## Directions for this task
Copy each of the following entries word for word, with no changes.

## The records
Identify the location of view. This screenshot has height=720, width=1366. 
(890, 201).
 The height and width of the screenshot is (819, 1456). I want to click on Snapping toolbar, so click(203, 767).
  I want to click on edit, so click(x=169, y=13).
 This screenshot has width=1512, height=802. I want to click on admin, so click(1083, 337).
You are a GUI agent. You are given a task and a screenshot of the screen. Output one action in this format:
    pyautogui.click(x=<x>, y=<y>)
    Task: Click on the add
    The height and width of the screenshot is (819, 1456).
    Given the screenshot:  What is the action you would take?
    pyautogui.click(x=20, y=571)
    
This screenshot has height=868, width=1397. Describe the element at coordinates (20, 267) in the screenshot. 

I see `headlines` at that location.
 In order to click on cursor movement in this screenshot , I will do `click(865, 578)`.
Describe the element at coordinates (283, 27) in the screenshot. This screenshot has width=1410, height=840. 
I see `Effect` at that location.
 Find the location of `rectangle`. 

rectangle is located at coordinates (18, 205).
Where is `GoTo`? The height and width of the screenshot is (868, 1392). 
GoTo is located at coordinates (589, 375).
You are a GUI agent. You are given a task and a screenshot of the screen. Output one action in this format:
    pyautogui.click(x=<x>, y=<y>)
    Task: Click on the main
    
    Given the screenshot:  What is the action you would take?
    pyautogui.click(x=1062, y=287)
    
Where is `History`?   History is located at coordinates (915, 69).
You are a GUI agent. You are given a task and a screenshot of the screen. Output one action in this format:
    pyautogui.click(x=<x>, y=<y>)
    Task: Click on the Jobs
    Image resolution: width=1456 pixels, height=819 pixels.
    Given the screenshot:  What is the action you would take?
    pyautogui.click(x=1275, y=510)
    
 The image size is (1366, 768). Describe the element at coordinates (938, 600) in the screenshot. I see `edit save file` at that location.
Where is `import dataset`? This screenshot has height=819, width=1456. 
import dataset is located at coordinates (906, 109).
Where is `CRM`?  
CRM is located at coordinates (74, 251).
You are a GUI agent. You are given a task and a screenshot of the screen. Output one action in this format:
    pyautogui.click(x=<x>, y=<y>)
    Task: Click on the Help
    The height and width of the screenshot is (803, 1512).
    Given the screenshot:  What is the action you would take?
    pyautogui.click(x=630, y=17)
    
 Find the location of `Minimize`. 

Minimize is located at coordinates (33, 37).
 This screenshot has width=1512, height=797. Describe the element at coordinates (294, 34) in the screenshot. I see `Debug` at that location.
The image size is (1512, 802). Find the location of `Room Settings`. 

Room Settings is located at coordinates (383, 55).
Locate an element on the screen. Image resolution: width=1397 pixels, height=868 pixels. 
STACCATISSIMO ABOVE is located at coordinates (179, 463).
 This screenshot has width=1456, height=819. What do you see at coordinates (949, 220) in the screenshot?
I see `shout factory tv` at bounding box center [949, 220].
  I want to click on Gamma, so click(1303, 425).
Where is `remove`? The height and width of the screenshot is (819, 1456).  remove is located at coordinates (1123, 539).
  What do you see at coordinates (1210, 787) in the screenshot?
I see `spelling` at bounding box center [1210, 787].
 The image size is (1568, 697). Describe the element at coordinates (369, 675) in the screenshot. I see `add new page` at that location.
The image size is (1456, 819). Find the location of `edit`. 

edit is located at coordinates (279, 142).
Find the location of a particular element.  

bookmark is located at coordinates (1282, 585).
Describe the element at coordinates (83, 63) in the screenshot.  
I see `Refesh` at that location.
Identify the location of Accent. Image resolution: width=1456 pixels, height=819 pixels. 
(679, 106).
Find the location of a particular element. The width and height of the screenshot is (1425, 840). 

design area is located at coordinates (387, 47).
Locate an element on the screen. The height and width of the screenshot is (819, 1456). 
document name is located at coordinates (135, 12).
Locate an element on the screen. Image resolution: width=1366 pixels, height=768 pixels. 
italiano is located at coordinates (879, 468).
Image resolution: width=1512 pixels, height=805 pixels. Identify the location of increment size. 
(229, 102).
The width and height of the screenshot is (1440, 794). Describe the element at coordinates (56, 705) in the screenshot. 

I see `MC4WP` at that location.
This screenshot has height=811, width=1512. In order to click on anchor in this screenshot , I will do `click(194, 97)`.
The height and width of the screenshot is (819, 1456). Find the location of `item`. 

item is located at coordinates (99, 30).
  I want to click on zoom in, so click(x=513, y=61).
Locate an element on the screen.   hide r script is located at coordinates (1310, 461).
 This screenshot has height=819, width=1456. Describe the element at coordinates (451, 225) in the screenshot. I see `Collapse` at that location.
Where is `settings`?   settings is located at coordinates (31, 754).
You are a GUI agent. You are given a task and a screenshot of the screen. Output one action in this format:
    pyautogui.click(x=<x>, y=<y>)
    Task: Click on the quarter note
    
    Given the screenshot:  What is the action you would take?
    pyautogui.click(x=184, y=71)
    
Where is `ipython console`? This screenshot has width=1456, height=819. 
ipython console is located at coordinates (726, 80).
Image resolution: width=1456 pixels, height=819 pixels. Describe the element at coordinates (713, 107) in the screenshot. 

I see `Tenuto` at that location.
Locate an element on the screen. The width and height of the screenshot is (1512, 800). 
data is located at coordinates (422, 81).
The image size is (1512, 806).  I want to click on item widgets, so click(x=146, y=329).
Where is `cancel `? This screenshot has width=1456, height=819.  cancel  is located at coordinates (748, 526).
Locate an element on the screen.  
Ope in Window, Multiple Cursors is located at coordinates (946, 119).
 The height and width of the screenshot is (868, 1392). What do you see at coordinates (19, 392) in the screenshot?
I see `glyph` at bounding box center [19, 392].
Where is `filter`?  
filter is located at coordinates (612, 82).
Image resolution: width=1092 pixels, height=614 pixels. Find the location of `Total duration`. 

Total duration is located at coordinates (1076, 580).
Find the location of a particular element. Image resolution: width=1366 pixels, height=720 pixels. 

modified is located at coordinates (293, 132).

## Worked solution
Identify the location of view. This screenshot has height=720, width=1366. 
(890, 201).
 The height and width of the screenshot is (819, 1456). I want to click on Snapping toolbar, so click(203, 767).
  I want to click on edit, so click(x=169, y=13).
 This screenshot has width=1512, height=802. I want to click on admin, so click(1083, 337).
You are a GUI agent. You are given a task and a screenshot of the screen. Output one action in this format:
    pyautogui.click(x=<x>, y=<y>)
    Task: Click on the add
    The height and width of the screenshot is (819, 1456).
    Given the screenshot:  What is the action you would take?
    pyautogui.click(x=20, y=571)
    
This screenshot has height=868, width=1397. Describe the element at coordinates (20, 267) in the screenshot. 

I see `headlines` at that location.
 In order to click on cursor movement in this screenshot , I will do `click(865, 578)`.
Describe the element at coordinates (283, 27) in the screenshot. This screenshot has width=1410, height=840. 
I see `Effect` at that location.
 Find the location of `rectangle`. 

rectangle is located at coordinates (18, 205).
Where is `GoTo`? The height and width of the screenshot is (868, 1392). 
GoTo is located at coordinates (589, 375).
You are a GUI agent. You are given a task and a screenshot of the screen. Output one action in this format:
    pyautogui.click(x=<x>, y=<y>)
    Task: Click on the main
    
    Given the screenshot:  What is the action you would take?
    pyautogui.click(x=1062, y=287)
    
Where is `History`?   History is located at coordinates (915, 69).
You are a GUI agent. You are given a task and a screenshot of the screen. Output one action in this format:
    pyautogui.click(x=<x>, y=<y>)
    Task: Click on the Jobs
    Image resolution: width=1456 pixels, height=819 pixels.
    Given the screenshot:  What is the action you would take?
    pyautogui.click(x=1275, y=510)
    
 The image size is (1366, 768). Describe the element at coordinates (938, 600) in the screenshot. I see `edit save file` at that location.
Where is `import dataset`? This screenshot has height=819, width=1456. 
import dataset is located at coordinates (906, 109).
Where is `CRM`?  
CRM is located at coordinates (74, 251).
You are a GUI agent. You are given a task and a screenshot of the screen. Output one action in this format:
    pyautogui.click(x=<x>, y=<y>)
    Task: Click on the Help
    The height and width of the screenshot is (803, 1512).
    Given the screenshot:  What is the action you would take?
    pyautogui.click(x=630, y=17)
    
 Find the location of `Minimize`. 

Minimize is located at coordinates (33, 37).
 This screenshot has width=1512, height=797. Describe the element at coordinates (294, 34) in the screenshot. I see `Debug` at that location.
The image size is (1512, 802). Find the location of `Room Settings`. 

Room Settings is located at coordinates (383, 55).
Locate an element on the screen. Image resolution: width=1397 pixels, height=868 pixels. 
STACCATISSIMO ABOVE is located at coordinates (179, 463).
 This screenshot has width=1456, height=819. What do you see at coordinates (949, 220) in the screenshot?
I see `shout factory tv` at bounding box center [949, 220].
  I want to click on Gamma, so click(1303, 425).
Where is `remove`? The height and width of the screenshot is (819, 1456).  remove is located at coordinates (1123, 539).
  What do you see at coordinates (1210, 787) in the screenshot?
I see `spelling` at bounding box center [1210, 787].
 The image size is (1568, 697). Describe the element at coordinates (369, 675) in the screenshot. I see `add new page` at that location.
The image size is (1456, 819). Find the location of `edit`. 

edit is located at coordinates (279, 142).
Find the location of a particular element.  

bookmark is located at coordinates (1282, 585).
Describe the element at coordinates (83, 63) in the screenshot.  
I see `Refesh` at that location.
Identify the location of Accent. Image resolution: width=1456 pixels, height=819 pixels. 
(679, 106).
Find the location of a particular element. The width and height of the screenshot is (1425, 840). 

design area is located at coordinates (387, 47).
Locate an element on the screen. The height and width of the screenshot is (819, 1456). 
document name is located at coordinates (135, 12).
Locate an element on the screen. Image resolution: width=1366 pixels, height=768 pixels. 
italiano is located at coordinates (879, 468).
Image resolution: width=1512 pixels, height=805 pixels. Identify the location of increment size. 
(229, 102).
The width and height of the screenshot is (1440, 794). Describe the element at coordinates (56, 705) in the screenshot. 

I see `MC4WP` at that location.
This screenshot has height=811, width=1512. In order to click on anchor in this screenshot , I will do `click(194, 97)`.
The height and width of the screenshot is (819, 1456). Find the location of `item`. 

item is located at coordinates (99, 30).
  I want to click on zoom in, so click(x=513, y=61).
Locate an element on the screen.   hide r script is located at coordinates (1310, 461).
 This screenshot has height=819, width=1456. Describe the element at coordinates (451, 225) in the screenshot. I see `Collapse` at that location.
Where is `settings`?   settings is located at coordinates (31, 754).
You are a GUI agent. You are given a task and a screenshot of the screen. Output one action in this format:
    pyautogui.click(x=<x>, y=<y>)
    Task: Click on the quarter note
    
    Given the screenshot:  What is the action you would take?
    pyautogui.click(x=184, y=71)
    
Where is `ipython console`? This screenshot has width=1456, height=819. 
ipython console is located at coordinates (726, 80).
Image resolution: width=1456 pixels, height=819 pixels. Describe the element at coordinates (713, 107) in the screenshot. 

I see `Tenuto` at that location.
Locate an element on the screen. The width and height of the screenshot is (1512, 800). 
data is located at coordinates (422, 81).
The image size is (1512, 806).  I want to click on item widgets, so click(x=146, y=329).
Where is `cancel `? This screenshot has width=1456, height=819.  cancel  is located at coordinates (748, 526).
Locate an element on the screen.  
Ope in Window, Multiple Cursors is located at coordinates (946, 119).
 The height and width of the screenshot is (868, 1392). What do you see at coordinates (19, 392) in the screenshot?
I see `glyph` at bounding box center [19, 392].
Where is `filter`?  
filter is located at coordinates (612, 82).
Image resolution: width=1092 pixels, height=614 pixels. Find the location of `Total duration`. 

Total duration is located at coordinates (1076, 580).
Find the location of a particular element. Image resolution: width=1366 pixels, height=720 pixels. 

modified is located at coordinates (293, 132).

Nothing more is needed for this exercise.